The Sendai Framework of Action 2015–2030 calls for holistic Indigenous disaster risk reduction (DRR) research. Responding to this call, we synergized a holistic philosophical framework (comprising ecological systems theory, symbolic interactionism, and intersectionality) and social constructionist grounded theory and ethnography within a critical Indigenous research paradigm as a methodology for exploring how diverse individual and contextual factors influence DRR in a remote Indigenous community called Galiwinku, in the Northern Territory of Australia. Working together, Indigenous and non-Indigenous researchers collected stories in local languages using conversations and yarning circles with 20 community members, as well as participant observations. The stories were interpreted and analysed using social constructivist grounded theory analysis techniques. The findings were dialogued with over 50 community members. The findings deeply resonated with the community members, validating the trustworthiness and relevance of the findings. The grounded theory that emerged identified two themes. First, local Indigenous knowledge and practices strengthen Indigenous people and reduce the risks posed by natural hazards. More specifically, deep reciprocal relationships with country and ecological knowledge, strong kinship relations, Elder’s wisdom and authority, women and men sharing power, and faith in a supreme power/God and Indigenous-led community organizations enable DRR. Second, colonizing practices weaken Indigenous people and increase the risks from natural hazards. Therefore, colonization, the imposition of Western culture, the government application of top-down approaches, infiltration in Indigenous governance systems, the use of fly-in/fly-out workers, scarcity of employment, restrictions on technical and higher education opportunities, and overcrowded housing that is culturally and climatically unsuitable undermine the DRR capability. Based on the findings, we propose a Community-Based DRR theory which proposes that facilitating sustainable Indigenous DRR in Australian Indigenous communities requires Indigenous and non-Indigenous partners to genuinely work together in two-directional and complementary ways.

Highlights

  • Indigenous peoples have, over several millennia, developed sophisticated ecological knowledge and practices to predict, prepare for, cope with, and survive natural events using their close intimate relationships with the country in which they live [1,2]

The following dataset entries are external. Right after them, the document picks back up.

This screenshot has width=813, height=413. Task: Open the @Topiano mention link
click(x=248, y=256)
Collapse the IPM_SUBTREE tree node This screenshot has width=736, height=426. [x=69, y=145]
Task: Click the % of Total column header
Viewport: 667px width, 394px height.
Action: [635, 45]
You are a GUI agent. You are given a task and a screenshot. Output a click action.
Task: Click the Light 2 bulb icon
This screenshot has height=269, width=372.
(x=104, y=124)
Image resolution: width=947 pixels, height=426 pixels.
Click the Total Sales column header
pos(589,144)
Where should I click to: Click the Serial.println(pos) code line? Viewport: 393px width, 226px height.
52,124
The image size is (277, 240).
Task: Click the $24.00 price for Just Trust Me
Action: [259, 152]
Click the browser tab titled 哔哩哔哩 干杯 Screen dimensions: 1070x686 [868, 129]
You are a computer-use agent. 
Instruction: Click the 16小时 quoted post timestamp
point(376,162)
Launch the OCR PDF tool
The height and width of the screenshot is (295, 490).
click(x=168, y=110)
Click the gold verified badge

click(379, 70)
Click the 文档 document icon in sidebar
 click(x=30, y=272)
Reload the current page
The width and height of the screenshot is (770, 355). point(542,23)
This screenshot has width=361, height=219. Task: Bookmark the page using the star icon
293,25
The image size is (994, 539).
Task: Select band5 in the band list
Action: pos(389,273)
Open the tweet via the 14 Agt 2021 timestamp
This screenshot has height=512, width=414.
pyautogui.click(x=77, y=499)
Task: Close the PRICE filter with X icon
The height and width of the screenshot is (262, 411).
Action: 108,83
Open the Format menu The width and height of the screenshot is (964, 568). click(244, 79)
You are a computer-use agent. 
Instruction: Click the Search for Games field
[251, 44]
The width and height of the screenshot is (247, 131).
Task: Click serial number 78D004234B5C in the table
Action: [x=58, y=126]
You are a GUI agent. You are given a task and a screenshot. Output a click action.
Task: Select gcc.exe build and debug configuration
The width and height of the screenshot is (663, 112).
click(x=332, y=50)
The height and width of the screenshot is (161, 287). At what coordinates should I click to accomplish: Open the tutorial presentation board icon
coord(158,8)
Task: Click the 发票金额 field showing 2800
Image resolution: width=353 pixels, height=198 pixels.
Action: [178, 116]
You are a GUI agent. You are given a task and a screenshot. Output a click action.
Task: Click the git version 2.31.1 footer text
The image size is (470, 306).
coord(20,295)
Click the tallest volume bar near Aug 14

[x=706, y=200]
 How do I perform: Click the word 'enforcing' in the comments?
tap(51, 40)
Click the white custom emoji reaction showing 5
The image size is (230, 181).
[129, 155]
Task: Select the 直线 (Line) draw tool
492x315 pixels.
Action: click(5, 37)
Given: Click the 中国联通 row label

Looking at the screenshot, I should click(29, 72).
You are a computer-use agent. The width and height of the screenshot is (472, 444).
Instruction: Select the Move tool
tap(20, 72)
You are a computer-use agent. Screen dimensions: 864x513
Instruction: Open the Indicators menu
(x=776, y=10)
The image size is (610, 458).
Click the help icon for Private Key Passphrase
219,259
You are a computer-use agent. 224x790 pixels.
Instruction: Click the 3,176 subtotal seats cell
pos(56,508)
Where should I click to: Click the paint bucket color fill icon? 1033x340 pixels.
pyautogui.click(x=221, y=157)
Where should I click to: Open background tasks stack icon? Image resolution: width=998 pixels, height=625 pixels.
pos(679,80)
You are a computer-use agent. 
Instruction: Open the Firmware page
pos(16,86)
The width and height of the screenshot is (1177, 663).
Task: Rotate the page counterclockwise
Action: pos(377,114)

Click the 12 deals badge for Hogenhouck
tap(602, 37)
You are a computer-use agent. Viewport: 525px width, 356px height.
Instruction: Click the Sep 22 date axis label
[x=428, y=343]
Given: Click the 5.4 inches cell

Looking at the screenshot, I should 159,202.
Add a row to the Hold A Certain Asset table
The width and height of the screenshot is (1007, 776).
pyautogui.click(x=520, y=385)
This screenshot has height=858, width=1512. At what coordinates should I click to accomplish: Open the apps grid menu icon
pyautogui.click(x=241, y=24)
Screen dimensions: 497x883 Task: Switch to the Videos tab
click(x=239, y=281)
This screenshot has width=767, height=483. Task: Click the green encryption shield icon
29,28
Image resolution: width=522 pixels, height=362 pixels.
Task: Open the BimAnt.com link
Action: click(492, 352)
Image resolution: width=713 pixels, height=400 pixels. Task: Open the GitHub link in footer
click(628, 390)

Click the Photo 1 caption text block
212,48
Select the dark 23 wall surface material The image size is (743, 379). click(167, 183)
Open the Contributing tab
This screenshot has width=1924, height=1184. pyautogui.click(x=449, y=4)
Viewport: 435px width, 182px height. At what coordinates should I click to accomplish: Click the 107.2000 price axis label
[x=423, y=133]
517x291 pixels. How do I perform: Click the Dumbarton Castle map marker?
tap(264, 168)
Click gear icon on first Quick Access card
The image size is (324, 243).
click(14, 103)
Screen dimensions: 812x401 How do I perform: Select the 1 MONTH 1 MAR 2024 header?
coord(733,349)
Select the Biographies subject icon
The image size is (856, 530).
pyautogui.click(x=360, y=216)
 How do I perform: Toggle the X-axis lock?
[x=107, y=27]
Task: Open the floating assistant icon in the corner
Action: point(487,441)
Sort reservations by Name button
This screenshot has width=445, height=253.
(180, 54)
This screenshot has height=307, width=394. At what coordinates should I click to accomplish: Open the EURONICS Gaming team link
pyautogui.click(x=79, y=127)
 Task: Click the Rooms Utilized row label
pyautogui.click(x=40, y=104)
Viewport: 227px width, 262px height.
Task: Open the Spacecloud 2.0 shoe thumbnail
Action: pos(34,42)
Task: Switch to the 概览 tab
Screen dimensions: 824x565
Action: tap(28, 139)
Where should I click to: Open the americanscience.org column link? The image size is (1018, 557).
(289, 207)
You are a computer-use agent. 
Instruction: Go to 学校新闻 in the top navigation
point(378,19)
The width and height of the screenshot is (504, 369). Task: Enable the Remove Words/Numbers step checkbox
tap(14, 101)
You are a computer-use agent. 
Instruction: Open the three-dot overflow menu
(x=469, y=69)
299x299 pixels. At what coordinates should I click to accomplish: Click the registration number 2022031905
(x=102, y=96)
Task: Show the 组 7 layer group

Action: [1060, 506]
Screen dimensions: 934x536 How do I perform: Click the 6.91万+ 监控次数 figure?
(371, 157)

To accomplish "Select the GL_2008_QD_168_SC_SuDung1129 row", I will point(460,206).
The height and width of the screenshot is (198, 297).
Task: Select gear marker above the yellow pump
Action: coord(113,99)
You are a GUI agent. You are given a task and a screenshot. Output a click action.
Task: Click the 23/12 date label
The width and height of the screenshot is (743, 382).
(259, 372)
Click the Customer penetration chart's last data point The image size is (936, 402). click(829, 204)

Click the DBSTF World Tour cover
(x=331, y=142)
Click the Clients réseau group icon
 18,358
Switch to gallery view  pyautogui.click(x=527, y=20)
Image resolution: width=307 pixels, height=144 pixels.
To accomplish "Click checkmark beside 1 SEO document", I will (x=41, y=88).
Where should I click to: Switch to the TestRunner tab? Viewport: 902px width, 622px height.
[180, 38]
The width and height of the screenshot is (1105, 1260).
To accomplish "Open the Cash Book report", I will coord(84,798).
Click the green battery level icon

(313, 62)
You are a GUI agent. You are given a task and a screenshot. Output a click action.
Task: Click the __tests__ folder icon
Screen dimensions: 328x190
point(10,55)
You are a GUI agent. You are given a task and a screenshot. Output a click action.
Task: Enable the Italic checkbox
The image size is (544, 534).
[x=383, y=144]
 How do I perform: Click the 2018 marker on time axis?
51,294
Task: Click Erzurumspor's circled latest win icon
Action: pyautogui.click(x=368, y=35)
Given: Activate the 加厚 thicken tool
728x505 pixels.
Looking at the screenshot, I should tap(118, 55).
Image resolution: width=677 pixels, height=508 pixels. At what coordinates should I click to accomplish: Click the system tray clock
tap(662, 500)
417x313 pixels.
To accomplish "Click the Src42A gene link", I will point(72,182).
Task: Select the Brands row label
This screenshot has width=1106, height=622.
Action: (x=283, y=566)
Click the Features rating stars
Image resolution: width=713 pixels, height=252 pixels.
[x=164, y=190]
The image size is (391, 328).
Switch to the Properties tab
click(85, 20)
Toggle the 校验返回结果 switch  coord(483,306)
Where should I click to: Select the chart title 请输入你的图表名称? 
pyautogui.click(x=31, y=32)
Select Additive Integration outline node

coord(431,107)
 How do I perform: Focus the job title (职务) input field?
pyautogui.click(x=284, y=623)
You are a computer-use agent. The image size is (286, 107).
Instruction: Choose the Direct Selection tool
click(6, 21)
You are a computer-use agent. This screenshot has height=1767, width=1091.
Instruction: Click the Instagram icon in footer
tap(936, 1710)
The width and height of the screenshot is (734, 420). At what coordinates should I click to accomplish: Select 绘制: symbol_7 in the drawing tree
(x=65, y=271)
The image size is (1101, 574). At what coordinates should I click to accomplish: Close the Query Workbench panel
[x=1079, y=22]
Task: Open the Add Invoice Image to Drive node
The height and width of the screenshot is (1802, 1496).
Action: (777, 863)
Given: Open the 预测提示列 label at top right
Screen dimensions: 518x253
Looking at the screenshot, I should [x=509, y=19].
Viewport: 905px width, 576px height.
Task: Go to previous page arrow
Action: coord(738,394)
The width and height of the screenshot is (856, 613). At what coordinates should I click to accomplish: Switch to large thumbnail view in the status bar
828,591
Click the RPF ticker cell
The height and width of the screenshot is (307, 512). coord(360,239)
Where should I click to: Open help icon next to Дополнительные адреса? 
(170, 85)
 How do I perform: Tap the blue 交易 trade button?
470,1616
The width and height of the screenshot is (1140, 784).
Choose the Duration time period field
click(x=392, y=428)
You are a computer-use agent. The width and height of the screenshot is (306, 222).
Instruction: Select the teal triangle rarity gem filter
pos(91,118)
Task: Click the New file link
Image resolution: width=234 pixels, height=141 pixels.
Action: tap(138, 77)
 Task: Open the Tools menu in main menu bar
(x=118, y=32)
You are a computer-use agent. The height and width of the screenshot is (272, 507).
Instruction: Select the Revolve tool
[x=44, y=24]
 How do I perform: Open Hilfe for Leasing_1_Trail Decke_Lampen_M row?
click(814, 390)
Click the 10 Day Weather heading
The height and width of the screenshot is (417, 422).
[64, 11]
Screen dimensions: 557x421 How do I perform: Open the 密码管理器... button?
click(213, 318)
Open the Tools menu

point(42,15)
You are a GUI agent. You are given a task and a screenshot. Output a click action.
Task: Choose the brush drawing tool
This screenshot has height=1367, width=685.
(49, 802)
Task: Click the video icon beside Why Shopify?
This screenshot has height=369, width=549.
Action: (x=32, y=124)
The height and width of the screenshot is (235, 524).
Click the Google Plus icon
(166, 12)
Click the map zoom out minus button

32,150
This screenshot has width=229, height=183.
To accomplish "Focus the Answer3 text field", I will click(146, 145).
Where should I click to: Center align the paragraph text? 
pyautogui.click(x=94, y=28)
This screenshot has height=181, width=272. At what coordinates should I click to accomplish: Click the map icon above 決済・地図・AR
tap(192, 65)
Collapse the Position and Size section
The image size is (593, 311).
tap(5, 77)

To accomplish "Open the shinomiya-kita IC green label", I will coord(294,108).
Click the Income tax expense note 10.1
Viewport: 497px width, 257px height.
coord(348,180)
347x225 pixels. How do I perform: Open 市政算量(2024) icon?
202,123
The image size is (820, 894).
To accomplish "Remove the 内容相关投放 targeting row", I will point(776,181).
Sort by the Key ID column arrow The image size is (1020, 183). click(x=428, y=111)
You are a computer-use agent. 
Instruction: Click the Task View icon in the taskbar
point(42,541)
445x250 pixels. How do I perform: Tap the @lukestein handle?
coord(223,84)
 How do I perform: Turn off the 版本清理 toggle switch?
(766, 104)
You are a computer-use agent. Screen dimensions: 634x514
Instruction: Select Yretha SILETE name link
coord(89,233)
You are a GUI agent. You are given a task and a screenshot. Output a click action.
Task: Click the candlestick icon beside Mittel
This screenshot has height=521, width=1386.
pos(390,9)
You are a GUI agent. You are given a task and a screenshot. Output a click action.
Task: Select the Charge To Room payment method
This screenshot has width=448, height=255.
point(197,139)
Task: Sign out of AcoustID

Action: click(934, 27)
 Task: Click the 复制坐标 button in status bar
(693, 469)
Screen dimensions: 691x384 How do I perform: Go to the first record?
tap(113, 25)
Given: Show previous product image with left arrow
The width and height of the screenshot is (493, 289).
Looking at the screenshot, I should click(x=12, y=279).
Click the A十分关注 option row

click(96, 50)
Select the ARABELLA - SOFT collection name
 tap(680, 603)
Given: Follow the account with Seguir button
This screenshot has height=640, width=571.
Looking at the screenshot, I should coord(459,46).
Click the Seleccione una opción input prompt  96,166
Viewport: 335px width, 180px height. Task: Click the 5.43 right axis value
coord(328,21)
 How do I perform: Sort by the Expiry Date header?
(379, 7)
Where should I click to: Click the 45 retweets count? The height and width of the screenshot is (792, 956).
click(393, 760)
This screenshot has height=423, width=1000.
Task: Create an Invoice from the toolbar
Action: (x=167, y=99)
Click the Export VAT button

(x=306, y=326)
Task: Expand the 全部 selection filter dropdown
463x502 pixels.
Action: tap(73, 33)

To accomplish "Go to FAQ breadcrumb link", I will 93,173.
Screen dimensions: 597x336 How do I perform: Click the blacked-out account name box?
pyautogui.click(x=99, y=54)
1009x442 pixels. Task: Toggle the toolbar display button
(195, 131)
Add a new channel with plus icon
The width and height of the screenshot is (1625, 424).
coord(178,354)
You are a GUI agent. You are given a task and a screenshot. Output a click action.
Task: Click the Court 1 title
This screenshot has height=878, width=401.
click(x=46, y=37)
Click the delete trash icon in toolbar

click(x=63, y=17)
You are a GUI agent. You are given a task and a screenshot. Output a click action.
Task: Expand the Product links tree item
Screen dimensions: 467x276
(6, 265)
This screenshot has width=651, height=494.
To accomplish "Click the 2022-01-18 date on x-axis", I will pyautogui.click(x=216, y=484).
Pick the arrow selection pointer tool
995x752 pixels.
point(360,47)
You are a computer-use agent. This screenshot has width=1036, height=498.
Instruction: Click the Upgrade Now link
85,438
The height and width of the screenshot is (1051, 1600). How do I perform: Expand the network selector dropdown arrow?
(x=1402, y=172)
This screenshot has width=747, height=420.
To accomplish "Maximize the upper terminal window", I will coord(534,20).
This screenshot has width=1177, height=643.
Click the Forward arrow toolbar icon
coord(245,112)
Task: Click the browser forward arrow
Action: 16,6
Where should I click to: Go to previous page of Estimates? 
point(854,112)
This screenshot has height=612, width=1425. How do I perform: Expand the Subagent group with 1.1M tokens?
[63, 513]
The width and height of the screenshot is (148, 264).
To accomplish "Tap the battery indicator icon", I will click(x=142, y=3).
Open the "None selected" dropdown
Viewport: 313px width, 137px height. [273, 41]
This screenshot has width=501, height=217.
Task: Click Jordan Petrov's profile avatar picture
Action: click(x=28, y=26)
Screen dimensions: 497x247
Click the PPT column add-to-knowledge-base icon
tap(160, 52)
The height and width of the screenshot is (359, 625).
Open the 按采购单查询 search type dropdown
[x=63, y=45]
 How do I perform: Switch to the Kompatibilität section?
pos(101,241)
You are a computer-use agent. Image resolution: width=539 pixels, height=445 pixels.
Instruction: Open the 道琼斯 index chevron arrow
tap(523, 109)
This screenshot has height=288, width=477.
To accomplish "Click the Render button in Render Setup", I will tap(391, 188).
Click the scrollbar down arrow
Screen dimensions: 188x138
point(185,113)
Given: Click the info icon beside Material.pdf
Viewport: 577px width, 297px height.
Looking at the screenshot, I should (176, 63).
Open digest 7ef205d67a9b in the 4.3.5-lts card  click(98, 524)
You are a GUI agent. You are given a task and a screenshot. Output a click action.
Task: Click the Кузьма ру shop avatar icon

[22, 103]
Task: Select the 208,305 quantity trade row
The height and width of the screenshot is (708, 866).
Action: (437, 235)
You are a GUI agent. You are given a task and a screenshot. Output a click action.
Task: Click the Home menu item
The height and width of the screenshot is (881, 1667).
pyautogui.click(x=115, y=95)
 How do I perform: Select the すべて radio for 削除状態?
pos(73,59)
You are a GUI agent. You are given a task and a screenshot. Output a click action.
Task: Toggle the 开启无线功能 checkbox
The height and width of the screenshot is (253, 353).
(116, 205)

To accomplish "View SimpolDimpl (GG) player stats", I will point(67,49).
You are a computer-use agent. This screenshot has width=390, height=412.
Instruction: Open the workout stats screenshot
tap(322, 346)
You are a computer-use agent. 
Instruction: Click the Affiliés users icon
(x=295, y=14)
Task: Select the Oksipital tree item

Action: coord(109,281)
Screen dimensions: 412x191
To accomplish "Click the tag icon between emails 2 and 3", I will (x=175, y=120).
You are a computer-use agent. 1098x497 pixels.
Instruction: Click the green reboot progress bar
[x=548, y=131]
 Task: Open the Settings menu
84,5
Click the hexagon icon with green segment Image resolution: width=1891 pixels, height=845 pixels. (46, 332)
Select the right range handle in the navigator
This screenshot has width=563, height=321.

  • While developing and reiterating some of the claims made by earlier studies of Yolηu cultural competencies for disaster risk reduction (DRR) [1,6,8,15,61], our study adds an in-depth historical and contemporary analysis of how these capacities interact and how they are influenced and utilized when they interact with other sub-systems in their ecology

  • There is an increasing emphasis in the DRR literature on a paradigm shift from reductive approaches to understanding complex socio-natural systems of disaster risk, towards more holistic and systemic approaches [21,25,29,55]. Such approaches are required to better understand the socio-cultural-environmental sources of risks that increase the likelihood of hazardous events becoming disasters and that identify opportunities for marshalling these resources to facilitate reducing the risks that arise from interactions among and between individual, social, economic, environmental, structural, and historical dimensions [25,32]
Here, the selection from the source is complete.